Speed of thought risk analytics
What is speed-of-thought risk analytics?
There is a paradigm shift happening in the world of (re)insurance risk analytics. It is driven by the advent of the latest generation of high-performance computing technology that allows the processing of billions of rows of data in a matter of milliseconds.
Modeling vs Analytics
First, let us set some context. We are talking about the class of risk analytics (an example being catastrophe risk analysis) which has traditionally been accomplished in a three step workflow of data preparation, risk modeling and (actual) risk analytics.
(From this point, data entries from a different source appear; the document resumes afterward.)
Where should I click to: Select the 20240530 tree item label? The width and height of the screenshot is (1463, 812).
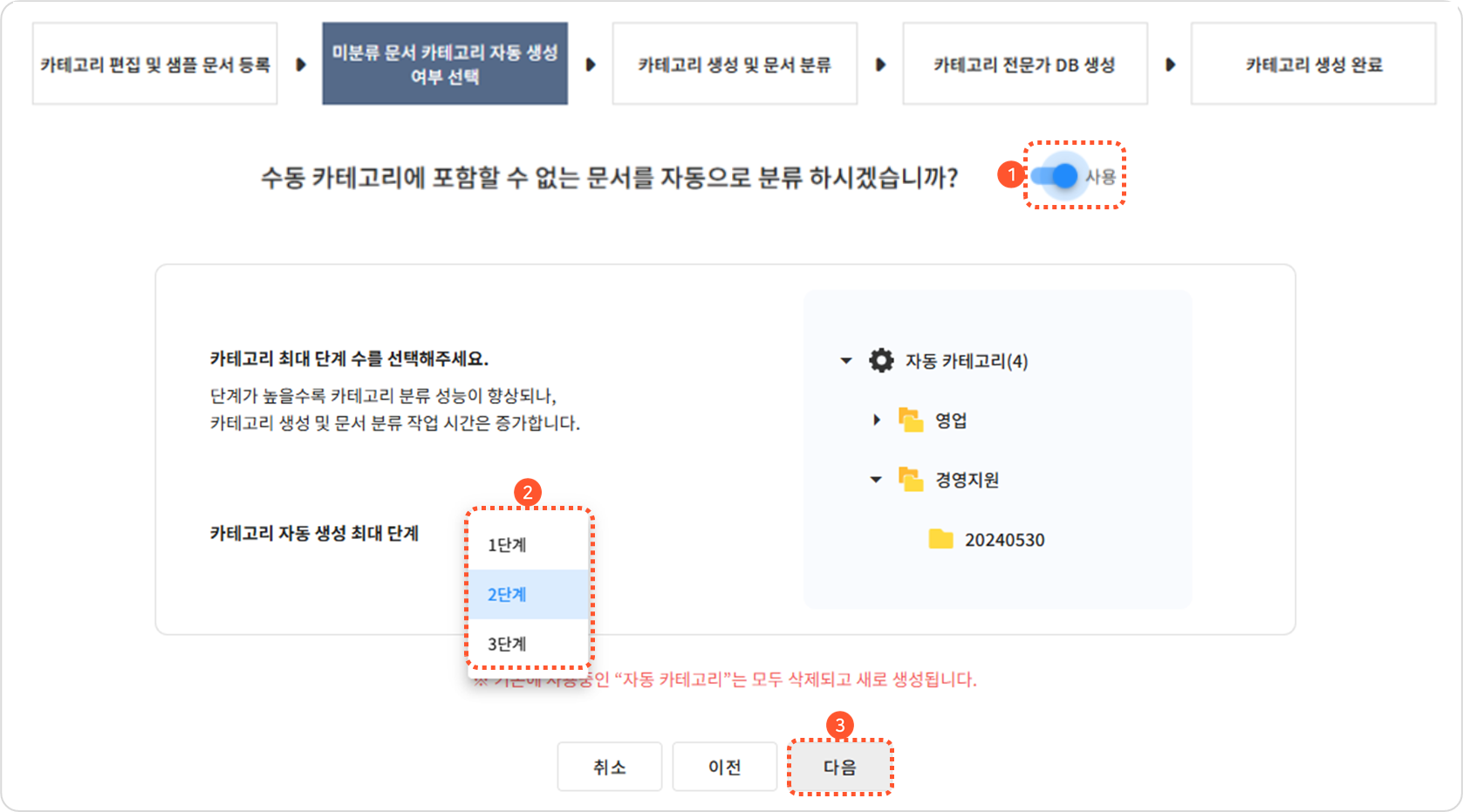coord(1004,540)
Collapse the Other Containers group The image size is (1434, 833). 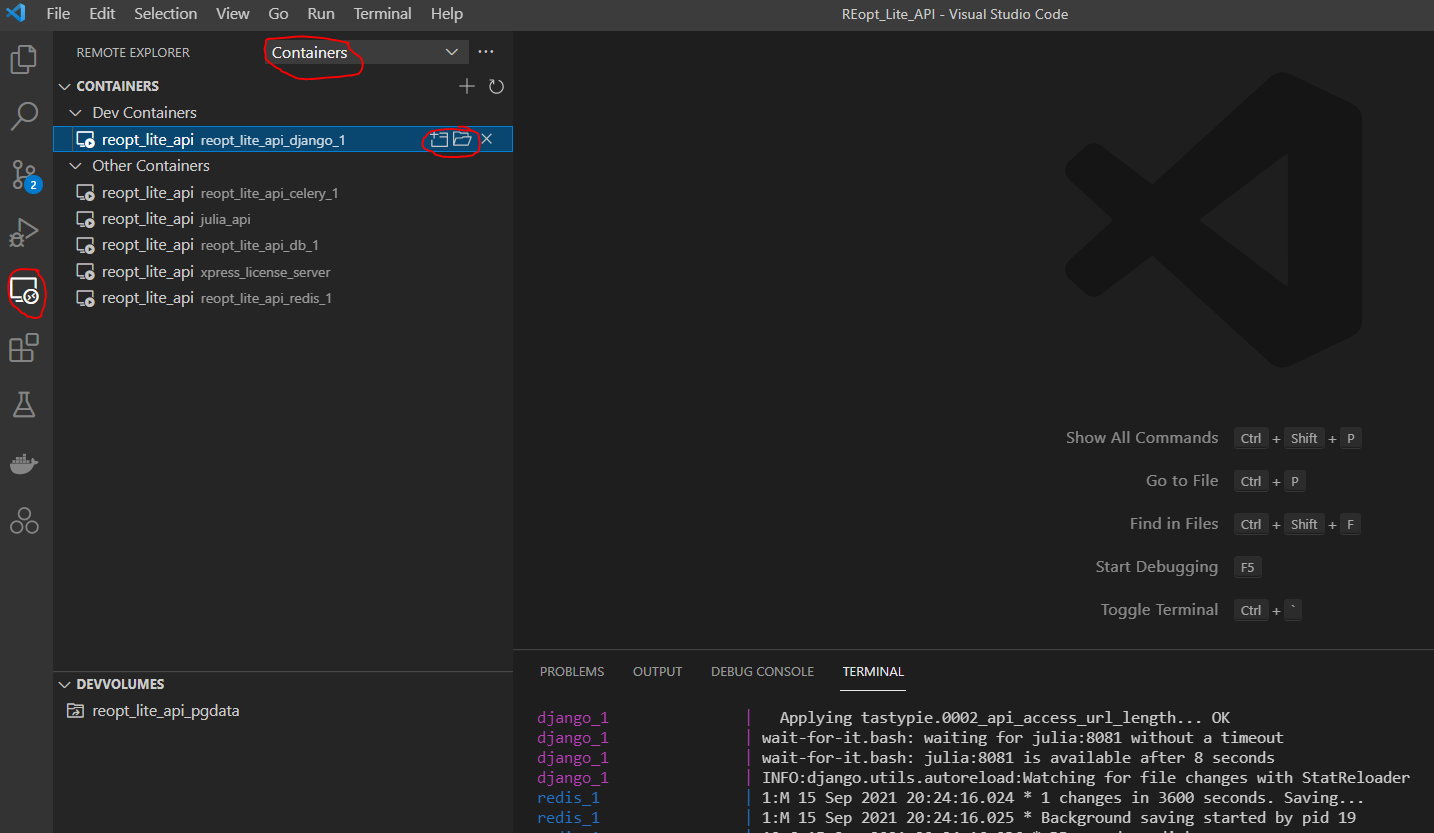point(75,166)
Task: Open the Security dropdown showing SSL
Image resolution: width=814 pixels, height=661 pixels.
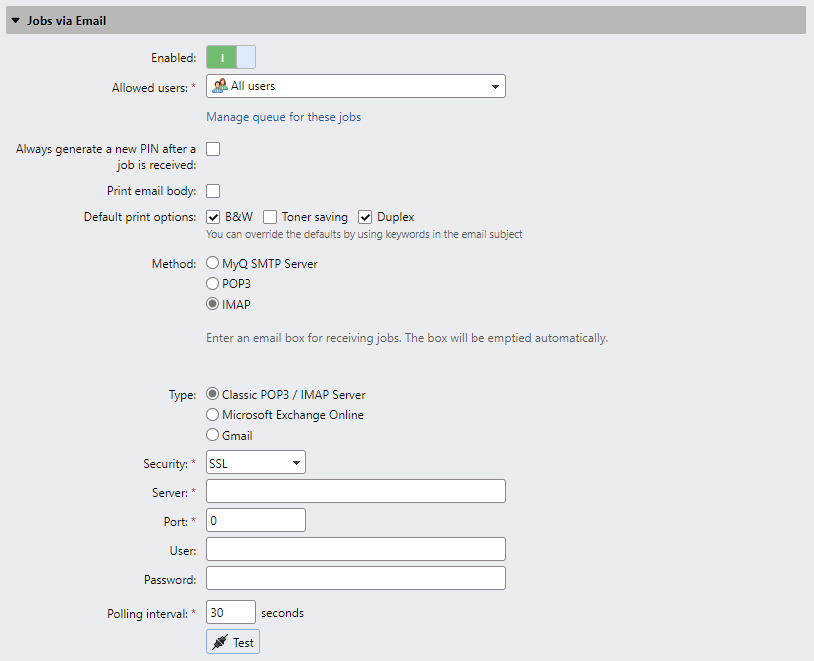Action: click(x=294, y=462)

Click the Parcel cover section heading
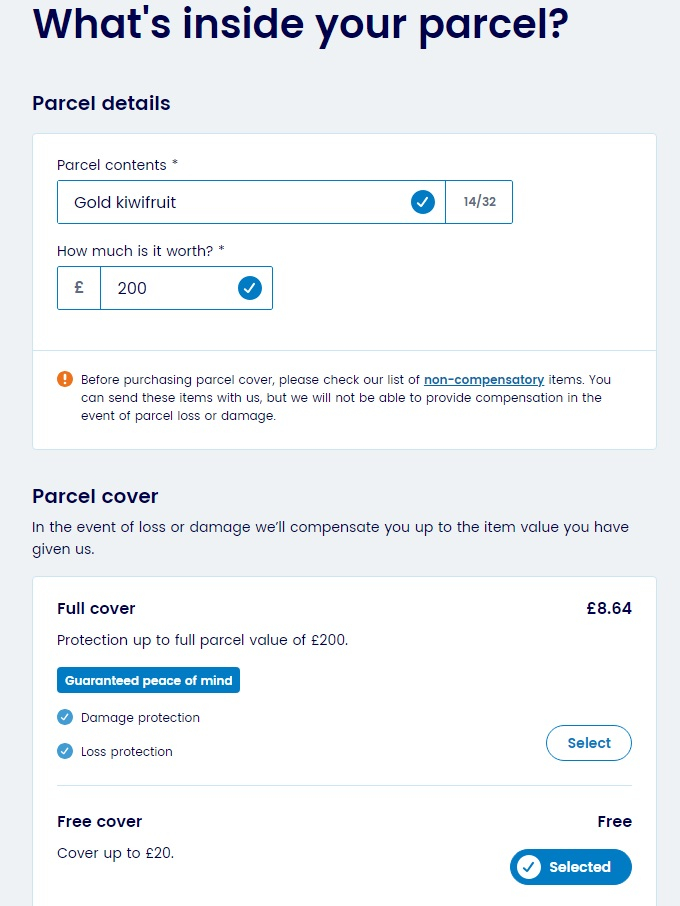(95, 496)
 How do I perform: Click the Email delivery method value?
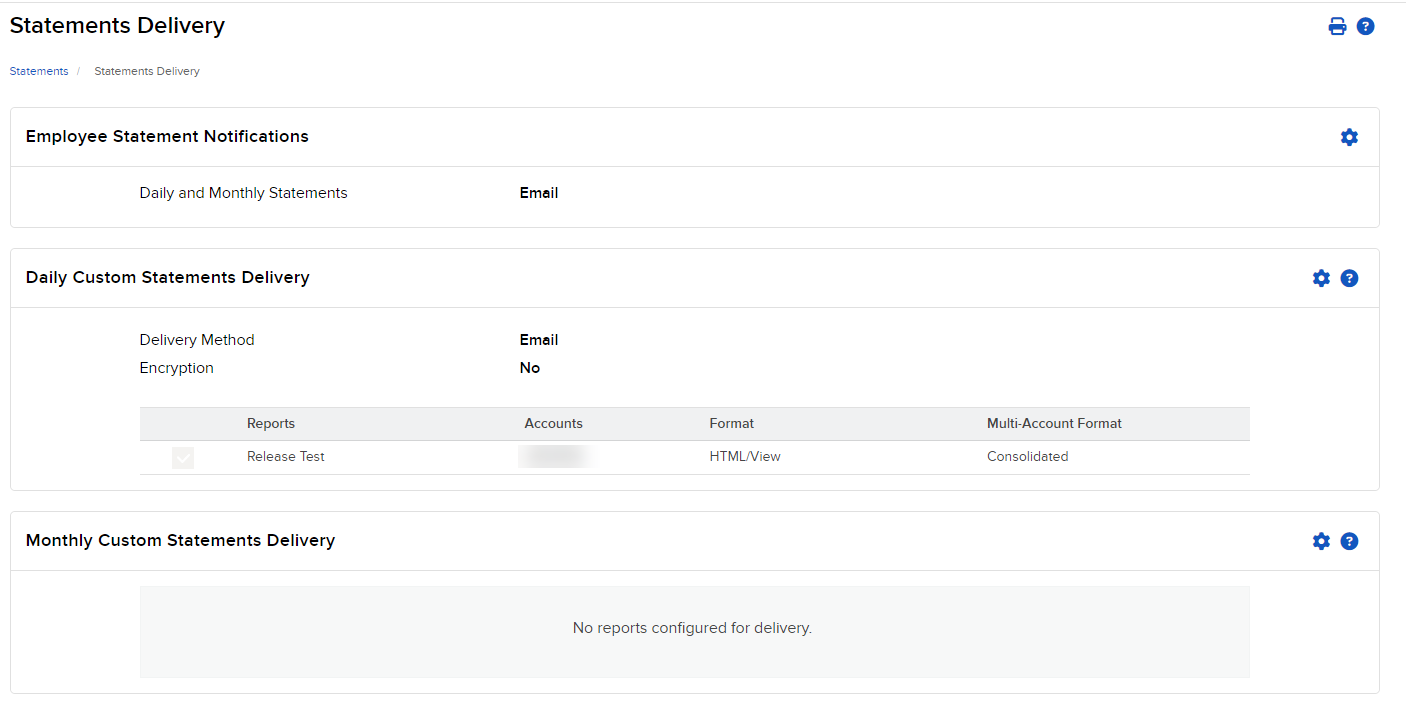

This distinction between modeling and analytics is more than just semantics. Risk analytics tries to to draw conclusions from hypothetical scenarios of the future. This is different, for example, from claims analytics, which operates on actual claims data. Risk modeling, on the other hand, is what creates these scenarios. It involves some combination of scientific, engineering and actuarial models informed by, but not directly tied to, historical data.
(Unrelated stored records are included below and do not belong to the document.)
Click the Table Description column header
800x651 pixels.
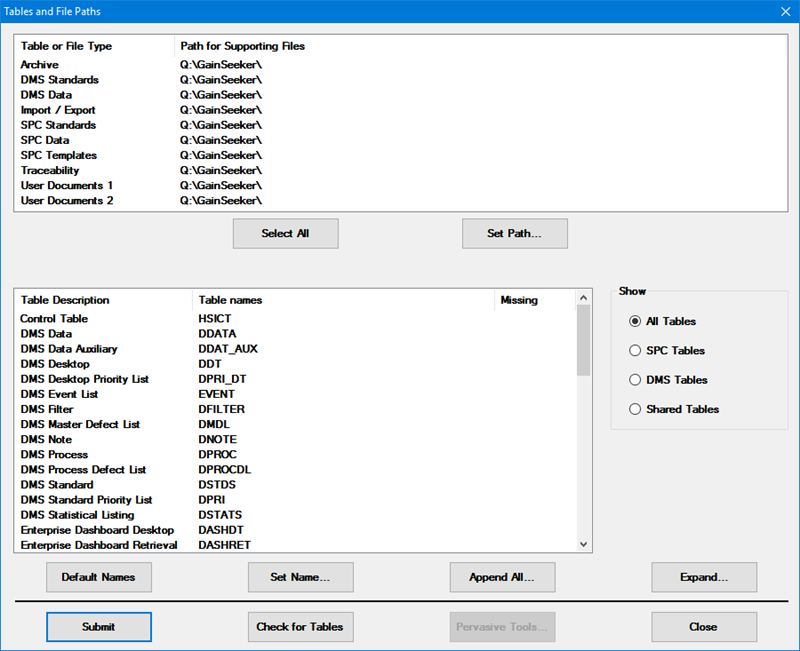(65, 300)
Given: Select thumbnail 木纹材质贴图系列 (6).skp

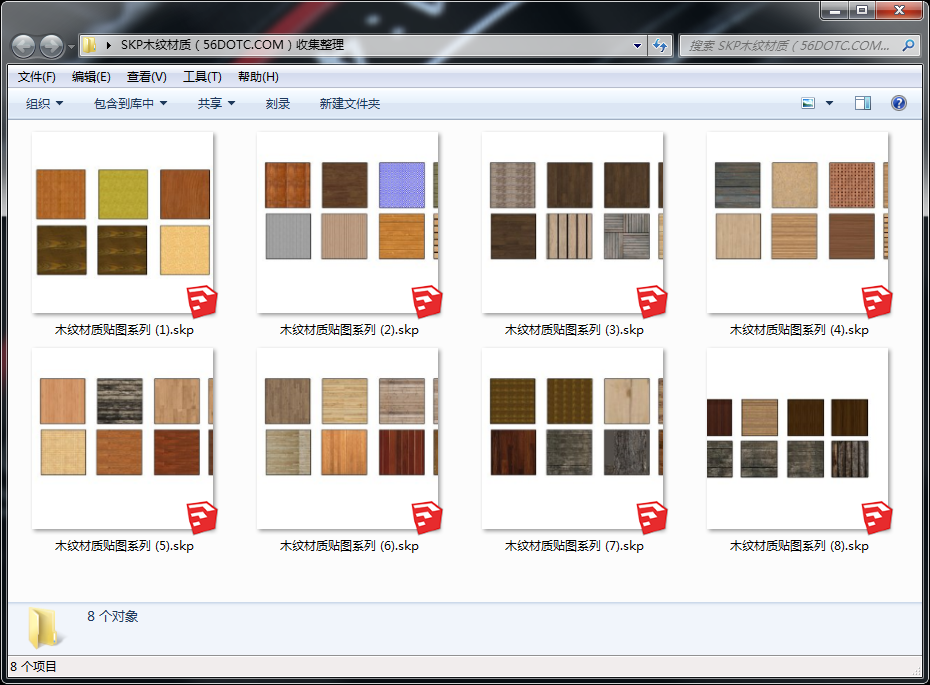Looking at the screenshot, I should [348, 439].
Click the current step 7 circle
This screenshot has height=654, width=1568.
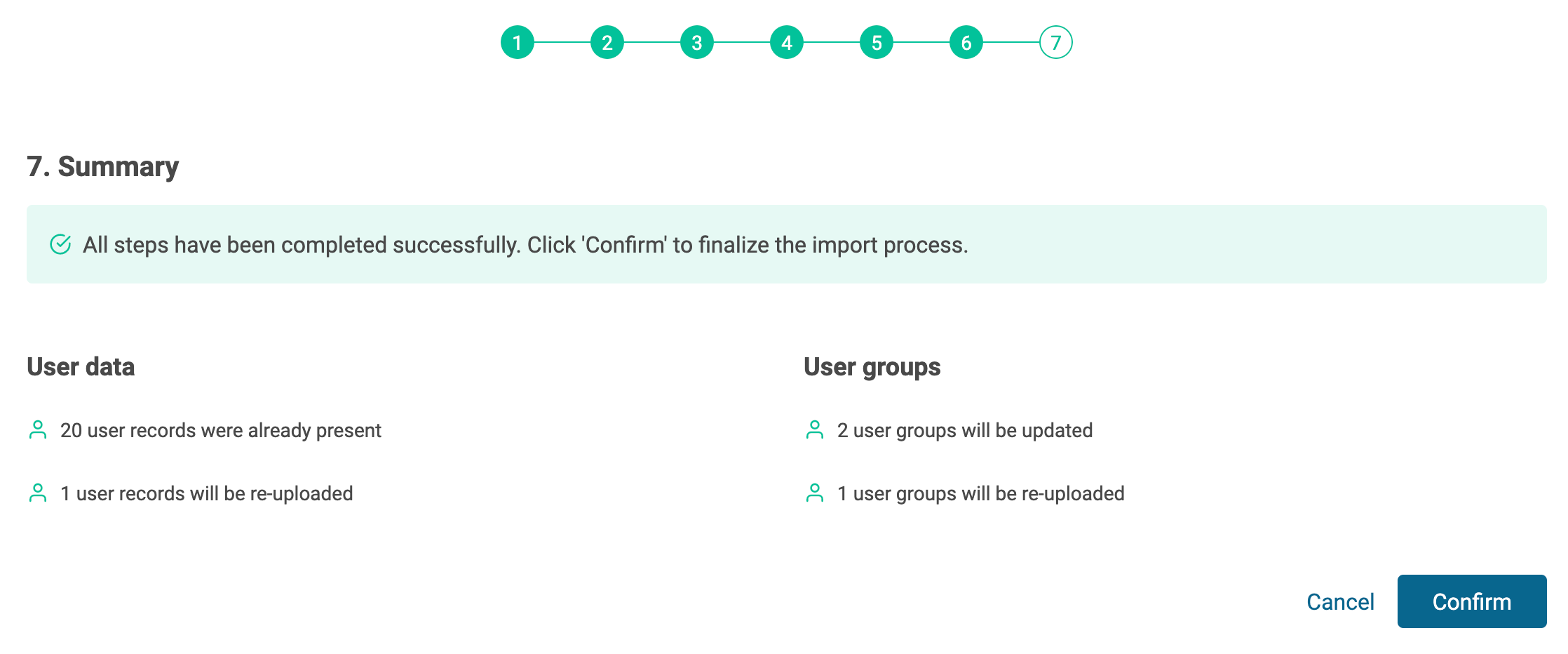[x=1056, y=43]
When you run a risk model, you are creating hundreds of thousands of scenarios, possibly for millions of locations in a (re)insurance portfolio. This is “big data” produced by just one model run. Now add in the fact that these models are often quite complex, particularly those for natural catastrophes, and you have a particularly challenging problem to tackle. Not surprisingly then, the speed with which risk models could be run has been severely limited by technology constraints. To get around these limitations, modelers came up with clever approximations and techniques to optimize for performance, but consumers paid the price of reduced transparency and even spurious results (as anyone who has grappled with “secondary uncertainty” in catastrophe models will testify). Despite these efforts, analysis times were measured in hours, even days for larger data sets.
With the advent of new technology and hardware over the past decade, models have certainly progressed in speed, but they have also become more complex. Overall, the time to run a given model has reduced appreciably, but not to the point where business workflows have dramatically changed. Analytics continues to take a backseat to data preparation and modeling in the data-to-decision timeline.
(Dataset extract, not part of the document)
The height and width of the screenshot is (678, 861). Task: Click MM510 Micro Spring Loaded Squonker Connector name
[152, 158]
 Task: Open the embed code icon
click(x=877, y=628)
This is now about to change. It starts with the latest generation of technology (read our blog on swift data). But it also requires a radical rethinking of the way business data is stored, models are defined, analytical engines are architected, and user interfaces are designed. In this brave new world, models run and data moves at unforeseen speeds, all in the background, as users interact directly with analytical tools working on real time data sets. They are able to “ask” questions instead of writing database queries, visualize their exposure data at any level of detail on their mobile devices, scroll through results from multiple models generated at the same time, and much much more. As a result, they find it easier and faster to make better decisions.
This is speed-of-thought risk analytics, and it is arriving faster than you might think.